[Start Selected passage]

I want to add a new column a3 to my dataframe df: If the strings of "b" contain strings of "b2" from dataframe df2, the new column a3 should append values from a2 of df2.
first dataframe df:
d = {'a': [100, 300], 'b': ["abc", "dfg"]}
df = pd.DataFrame(data=d, index=[1, 2])
print(df)
a b
1 100 abc
2 300 dfg
second dataframe df2:
d2 = {'a2': ["L1", "L2", "L3"], 'b2': ["bc", "op", "fg"]}
df2 = pd.DataFrame(data=d2, index=[1, 2, 3])
print(df2)
a2 b2
1 L1 bc
2 L2 op
3 L3 fg
The output should look like this:
print(df)
a b a3
1 100 abc L1
2 300 dfg L3
I tried a nested for loop, which did not work.
for i in df.b:
for ii in df2.b2:
for iii in df2.a3:
if ii in i:
df["a3"]=iii
CodePudding user response:
You need to test all combinations. You could still take advantage of pandas vector str.contains
:
common = (pd.DataFrame({x: df['b'].str.contains(x) for x in df2['b2']})
.replace({False: pd.NA})
.stack()

[End Selected passage]
[Start Extracted entries]

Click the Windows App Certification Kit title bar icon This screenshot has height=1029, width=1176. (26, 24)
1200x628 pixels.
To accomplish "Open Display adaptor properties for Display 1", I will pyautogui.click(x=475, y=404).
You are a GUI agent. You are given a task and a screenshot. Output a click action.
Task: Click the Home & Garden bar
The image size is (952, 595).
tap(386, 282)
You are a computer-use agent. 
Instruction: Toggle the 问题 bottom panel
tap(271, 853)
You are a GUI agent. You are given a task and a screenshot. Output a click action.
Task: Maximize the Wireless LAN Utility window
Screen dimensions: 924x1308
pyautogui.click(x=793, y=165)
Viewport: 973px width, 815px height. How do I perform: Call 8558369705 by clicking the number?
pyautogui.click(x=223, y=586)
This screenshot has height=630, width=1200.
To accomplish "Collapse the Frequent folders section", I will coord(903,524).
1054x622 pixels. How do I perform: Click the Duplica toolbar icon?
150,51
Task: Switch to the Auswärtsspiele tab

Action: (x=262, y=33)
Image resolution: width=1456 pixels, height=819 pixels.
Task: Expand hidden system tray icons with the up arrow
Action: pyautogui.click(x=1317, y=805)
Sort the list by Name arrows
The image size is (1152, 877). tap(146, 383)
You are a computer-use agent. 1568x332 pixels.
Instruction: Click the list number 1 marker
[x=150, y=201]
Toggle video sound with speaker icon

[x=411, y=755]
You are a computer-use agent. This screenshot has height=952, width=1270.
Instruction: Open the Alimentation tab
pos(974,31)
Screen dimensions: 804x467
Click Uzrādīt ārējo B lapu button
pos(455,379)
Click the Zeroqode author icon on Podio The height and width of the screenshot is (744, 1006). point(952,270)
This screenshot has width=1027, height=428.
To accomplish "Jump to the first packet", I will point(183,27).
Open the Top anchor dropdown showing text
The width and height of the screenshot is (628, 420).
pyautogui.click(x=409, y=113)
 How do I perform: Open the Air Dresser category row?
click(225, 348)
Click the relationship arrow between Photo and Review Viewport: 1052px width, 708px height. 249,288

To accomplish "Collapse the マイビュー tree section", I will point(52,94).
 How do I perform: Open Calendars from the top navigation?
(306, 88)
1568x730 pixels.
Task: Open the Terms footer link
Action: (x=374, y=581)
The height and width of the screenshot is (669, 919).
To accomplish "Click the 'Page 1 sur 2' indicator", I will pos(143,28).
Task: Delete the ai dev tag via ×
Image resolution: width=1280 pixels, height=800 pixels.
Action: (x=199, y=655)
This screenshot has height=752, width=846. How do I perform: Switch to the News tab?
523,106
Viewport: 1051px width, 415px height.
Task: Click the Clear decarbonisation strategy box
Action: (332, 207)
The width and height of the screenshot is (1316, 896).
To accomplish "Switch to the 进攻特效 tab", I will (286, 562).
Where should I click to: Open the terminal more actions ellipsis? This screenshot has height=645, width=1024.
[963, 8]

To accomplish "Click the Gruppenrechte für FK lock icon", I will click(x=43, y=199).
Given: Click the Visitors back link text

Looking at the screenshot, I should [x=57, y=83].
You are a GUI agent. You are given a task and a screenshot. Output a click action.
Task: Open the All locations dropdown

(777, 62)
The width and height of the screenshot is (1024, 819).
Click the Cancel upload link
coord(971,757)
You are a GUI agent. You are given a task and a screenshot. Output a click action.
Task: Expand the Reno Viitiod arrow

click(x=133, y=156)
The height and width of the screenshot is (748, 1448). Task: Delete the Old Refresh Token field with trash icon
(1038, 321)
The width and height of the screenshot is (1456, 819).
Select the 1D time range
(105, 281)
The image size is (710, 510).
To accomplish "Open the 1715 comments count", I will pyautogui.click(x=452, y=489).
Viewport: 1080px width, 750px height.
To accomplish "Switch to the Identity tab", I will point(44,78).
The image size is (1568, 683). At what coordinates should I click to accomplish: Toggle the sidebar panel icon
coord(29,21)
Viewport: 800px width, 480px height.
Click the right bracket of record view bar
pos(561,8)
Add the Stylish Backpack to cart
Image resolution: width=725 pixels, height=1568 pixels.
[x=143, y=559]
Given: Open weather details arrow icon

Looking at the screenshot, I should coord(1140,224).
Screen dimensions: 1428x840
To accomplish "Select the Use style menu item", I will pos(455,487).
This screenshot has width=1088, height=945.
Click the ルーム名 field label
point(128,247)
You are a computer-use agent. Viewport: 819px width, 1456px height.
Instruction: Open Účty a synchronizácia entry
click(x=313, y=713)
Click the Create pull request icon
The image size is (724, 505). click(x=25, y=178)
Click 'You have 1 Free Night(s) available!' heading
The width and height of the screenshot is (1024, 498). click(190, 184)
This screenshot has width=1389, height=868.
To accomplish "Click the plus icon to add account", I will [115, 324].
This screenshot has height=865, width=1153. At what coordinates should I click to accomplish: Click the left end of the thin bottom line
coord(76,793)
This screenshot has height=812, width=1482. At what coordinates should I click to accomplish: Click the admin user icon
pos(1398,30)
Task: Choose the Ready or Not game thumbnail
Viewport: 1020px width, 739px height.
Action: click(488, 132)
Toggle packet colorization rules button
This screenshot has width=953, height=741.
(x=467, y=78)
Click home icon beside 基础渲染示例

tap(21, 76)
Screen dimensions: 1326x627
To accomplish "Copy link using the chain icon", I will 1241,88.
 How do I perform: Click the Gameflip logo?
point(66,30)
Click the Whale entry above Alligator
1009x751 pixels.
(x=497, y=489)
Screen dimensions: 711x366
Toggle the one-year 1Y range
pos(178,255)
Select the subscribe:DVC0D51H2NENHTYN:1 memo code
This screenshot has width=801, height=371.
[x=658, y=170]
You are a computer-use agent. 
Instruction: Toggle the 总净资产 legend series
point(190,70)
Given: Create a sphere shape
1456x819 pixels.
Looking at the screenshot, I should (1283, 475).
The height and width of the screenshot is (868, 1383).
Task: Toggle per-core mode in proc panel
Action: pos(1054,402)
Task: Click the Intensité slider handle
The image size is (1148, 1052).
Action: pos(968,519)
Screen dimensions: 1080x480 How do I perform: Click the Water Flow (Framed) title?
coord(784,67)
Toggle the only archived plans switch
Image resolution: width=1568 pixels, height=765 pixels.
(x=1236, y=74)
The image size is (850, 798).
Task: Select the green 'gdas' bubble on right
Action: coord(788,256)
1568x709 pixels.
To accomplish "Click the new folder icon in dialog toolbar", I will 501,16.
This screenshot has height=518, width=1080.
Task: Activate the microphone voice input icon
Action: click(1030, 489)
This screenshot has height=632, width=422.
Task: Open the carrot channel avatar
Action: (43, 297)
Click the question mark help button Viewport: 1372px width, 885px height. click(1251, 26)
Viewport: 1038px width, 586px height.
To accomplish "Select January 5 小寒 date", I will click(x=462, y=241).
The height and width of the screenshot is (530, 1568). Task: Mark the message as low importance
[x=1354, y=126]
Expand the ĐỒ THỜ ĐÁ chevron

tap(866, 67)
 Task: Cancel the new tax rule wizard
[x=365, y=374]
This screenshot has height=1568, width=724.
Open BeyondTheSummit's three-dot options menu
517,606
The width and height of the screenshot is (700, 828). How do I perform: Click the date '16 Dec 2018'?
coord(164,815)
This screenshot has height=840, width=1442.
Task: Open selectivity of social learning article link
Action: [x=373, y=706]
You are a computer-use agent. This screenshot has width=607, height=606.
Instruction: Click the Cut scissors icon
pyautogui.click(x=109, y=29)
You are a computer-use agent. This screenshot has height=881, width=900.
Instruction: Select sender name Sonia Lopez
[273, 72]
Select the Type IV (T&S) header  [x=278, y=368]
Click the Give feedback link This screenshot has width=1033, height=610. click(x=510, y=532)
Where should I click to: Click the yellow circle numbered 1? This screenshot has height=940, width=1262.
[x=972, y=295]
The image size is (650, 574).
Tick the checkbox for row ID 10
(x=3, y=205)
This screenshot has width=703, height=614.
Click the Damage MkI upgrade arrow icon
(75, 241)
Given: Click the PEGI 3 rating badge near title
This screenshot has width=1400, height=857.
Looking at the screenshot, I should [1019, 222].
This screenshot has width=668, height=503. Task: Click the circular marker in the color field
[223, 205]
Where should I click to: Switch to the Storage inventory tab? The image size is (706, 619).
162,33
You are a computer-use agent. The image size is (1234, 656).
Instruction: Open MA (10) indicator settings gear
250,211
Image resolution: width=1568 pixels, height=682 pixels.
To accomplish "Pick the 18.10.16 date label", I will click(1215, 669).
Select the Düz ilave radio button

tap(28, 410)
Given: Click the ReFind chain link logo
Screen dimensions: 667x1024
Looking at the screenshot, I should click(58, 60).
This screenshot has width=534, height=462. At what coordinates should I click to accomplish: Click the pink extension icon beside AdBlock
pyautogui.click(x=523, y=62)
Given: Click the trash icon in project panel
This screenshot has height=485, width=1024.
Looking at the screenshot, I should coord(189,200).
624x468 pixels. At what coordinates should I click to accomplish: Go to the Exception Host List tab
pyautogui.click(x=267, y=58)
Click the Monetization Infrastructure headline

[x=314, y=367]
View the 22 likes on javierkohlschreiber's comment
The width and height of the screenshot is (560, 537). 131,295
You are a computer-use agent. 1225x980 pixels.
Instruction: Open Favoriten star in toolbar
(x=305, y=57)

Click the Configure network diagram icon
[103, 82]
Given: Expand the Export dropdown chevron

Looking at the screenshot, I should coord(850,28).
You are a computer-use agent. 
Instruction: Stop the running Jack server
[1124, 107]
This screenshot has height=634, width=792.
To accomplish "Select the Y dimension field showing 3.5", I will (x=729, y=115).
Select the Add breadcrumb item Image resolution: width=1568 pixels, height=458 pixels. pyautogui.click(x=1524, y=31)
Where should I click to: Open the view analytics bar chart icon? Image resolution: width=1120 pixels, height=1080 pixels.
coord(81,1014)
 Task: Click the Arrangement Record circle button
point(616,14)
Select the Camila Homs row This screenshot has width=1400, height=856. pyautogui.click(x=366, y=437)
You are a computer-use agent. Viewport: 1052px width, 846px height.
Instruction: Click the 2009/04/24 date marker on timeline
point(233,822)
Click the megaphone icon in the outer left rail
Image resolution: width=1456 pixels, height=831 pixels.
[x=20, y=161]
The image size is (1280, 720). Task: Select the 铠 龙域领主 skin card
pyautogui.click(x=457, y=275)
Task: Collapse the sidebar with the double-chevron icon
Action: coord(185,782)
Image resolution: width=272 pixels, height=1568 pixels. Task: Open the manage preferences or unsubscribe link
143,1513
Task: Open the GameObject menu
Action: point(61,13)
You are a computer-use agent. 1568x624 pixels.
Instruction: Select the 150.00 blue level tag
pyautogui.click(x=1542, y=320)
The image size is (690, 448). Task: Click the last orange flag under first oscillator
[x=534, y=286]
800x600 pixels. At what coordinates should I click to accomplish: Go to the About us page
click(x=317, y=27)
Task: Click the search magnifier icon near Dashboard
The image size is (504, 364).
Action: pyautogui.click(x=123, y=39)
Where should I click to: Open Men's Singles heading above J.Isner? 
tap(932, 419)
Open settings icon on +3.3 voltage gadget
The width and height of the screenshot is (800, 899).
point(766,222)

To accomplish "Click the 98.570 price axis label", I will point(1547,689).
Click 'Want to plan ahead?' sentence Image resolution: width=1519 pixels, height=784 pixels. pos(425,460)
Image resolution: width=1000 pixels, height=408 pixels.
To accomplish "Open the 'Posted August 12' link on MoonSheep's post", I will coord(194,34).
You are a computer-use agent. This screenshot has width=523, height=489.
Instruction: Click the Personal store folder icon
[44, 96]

[End Extracted entries]

* [Requirement 1] In two sentences, sum up the pandas thread.
* [Requirement 2] Pick up the pandas thread right after the last line of the reply's code and keep it going.

* [Answer 1] The poster wants to add a column a3 to dataframe df that takes the a2 value from df2 whenever a string in column b contains a string from column b2, so "abc" should get L1 and "dfg" should get L3. A nested for loop did not work, and a reply says all combinations need to be tested, suggesting pandas vector str.contains for this.

* [Answer 2]
.reset_index(level=1, name='b2')['level_1'].rename('b2')
)
# 1 bc
# 2 fg
# Name: b2, dtype: object
df.join(common).merge(df2, on='b2')
output:
a b b2 a2
0 100 abc bc L1
1 300 dfg fg L3
CodePudding user response:
Among a lof of approaches, you can use list comprehension:
df["a2"] = [df2.iloc[i]["a2"] for y in df.b for i,x in enumerate(df2.b2) if x in y]
df
Output
a | b | a2 | |
---|---|---|---|
1 | 100 | abc | L1 |
2 | 300 | dfg | L3 |
And note that, it shouldn't be d2 = {'a2': [10, 30, 25], 'b2': ["bc", "op", "fg"]}
, rather it should be d2 = {'a2': ["L1", "L2", "L3"], 'b2': ["bc", "op", "fg"]}
.